Lambing Time. This exhausting, exhilarating, seemingly endless period of tiring days and wakeful nights. Blood, afterbirth, mucus, straw. Byres full of lambs crying and ewes softly bleating. Everything throughout the rest of the year finds its fulfilment in these weeks. They are the climax of the farming year.
But not everyone involved in the lambing enjoys working with sheep. It seems to me that generally, there are two types of farmer – those who love working with stock; and those who would rather be working with tractors and machinery. The first tend to have no interest in machinery, other than as a necessary tool to get a job done, but delight in caring for and working with the animals, understanding their behaviour and learning their idiosyncrasies. The second tend to find animals a lot of unpredictable trouble, and would rather spend their time on something logical and practical that they can understand and fix. Of course there are some who understand and enjoy both. Then again, there are others who enjoy neither and struggle with the daily grind.
And then there are the rest of us who aren’t farmers, but who live among them, seeing the fruit of their work as they manage the land around us. We see the first crop of lambs released out into the fields and, whether farmer or no, it fills us with joy to see the young ones springing up into the air, or racing round the outside of the field. They remind us that life can be good, and that we, too, were once young and full of energy!
I guess its time I said something about God. After all, it is Easter and this is the parish letter! Trouble is that a lot of people turn off when they think the ‘religious bit’ is coming. ‘No, I wouldn’t call myself religious’ is the almost universal response when I talk to young parents and prospective godparents wanting their new child baptized. And it’s the same with most older folk as well, especially men. It’s not so much that we don’t believe in God, just that we don’t ‘know’, and it all seems pretty irrelevant to daily living anyway.
Which is strange, really, when you think about it. I mean almost everyone believes in ‘love’ and ‘caring’ for someone dear to you. Most people believe in honesty and integrity, and are kind towards others. But all these characteristics are just reflections of the One who made us. They don’t come from anywhere else. Certainly not from any theory of ‘natural selection’ and ‘survival of the fittest’. No, they are traits in every human heart and are derived from, and dependent upon, the one who created us. And in our hearts we all believe in them, recognising them as good and properly human. Just as we do the joy we feel when we see a field full of lambs.
It’s just our heads that get in the way.
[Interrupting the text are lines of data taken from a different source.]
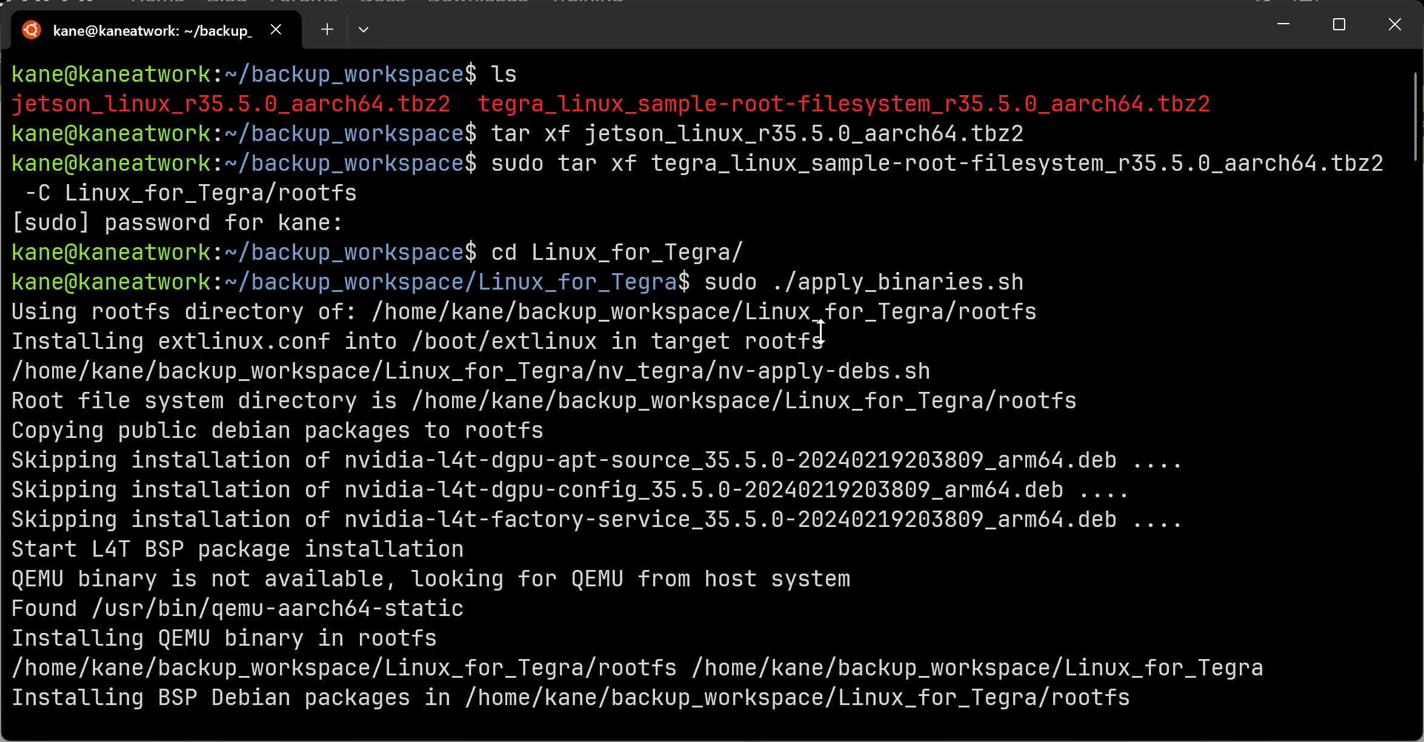Click the red tegra_linux_sample-root-filesystem filename in ls output
Image resolution: width=1424 pixels, height=742 pixels.
tap(844, 104)
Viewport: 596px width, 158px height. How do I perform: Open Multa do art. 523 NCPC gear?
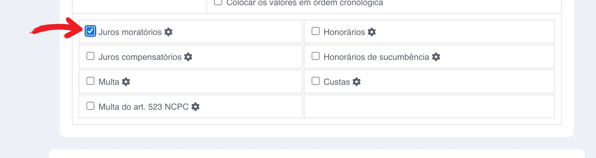tap(195, 107)
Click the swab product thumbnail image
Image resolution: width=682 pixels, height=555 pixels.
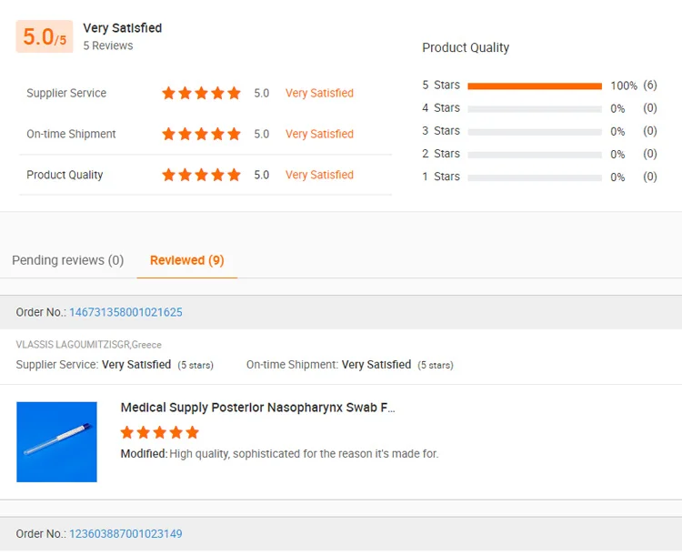[x=56, y=442]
We aren’t very good at thinking things through properly. If we did, we’d see, very straightforwardly, that we’re all ‘religious’ deep down inside. Even the most stubbornly grumpy of us! We do really believe in goodness.
So, yes, I am going to talk about God, because, actually, I believe in every one being made in God’s image. I believe in each one of you, that kindness and love reside in the depths of your heart. Our struggle, then, is to allow that kindness and love to always govern the way we behave and the decisions we make. Church is just the place we come to admit we screw it up, say sorry to God, and ask for his help in trying again.
But, for some, that does mean overcoming our pride. That pride that says we are ok and we don’t need to say sorry, or need any help from anyone. That would be to show weakness, and we can’t do that, can we. What might other people think?
And that’s how we come to Easter. Because it was exactly that pride that nailed Jesus to the cross. ‘Who do you think you are to show us how we should live?’ And the nails are driven home. But his arms remain open wide in welcome to all who will come. So come. Even if it means sneaking in the back of the church when no-one’s looking. This is Easter – the day of New Beginning. Try the outdoor sunrise service at 6am!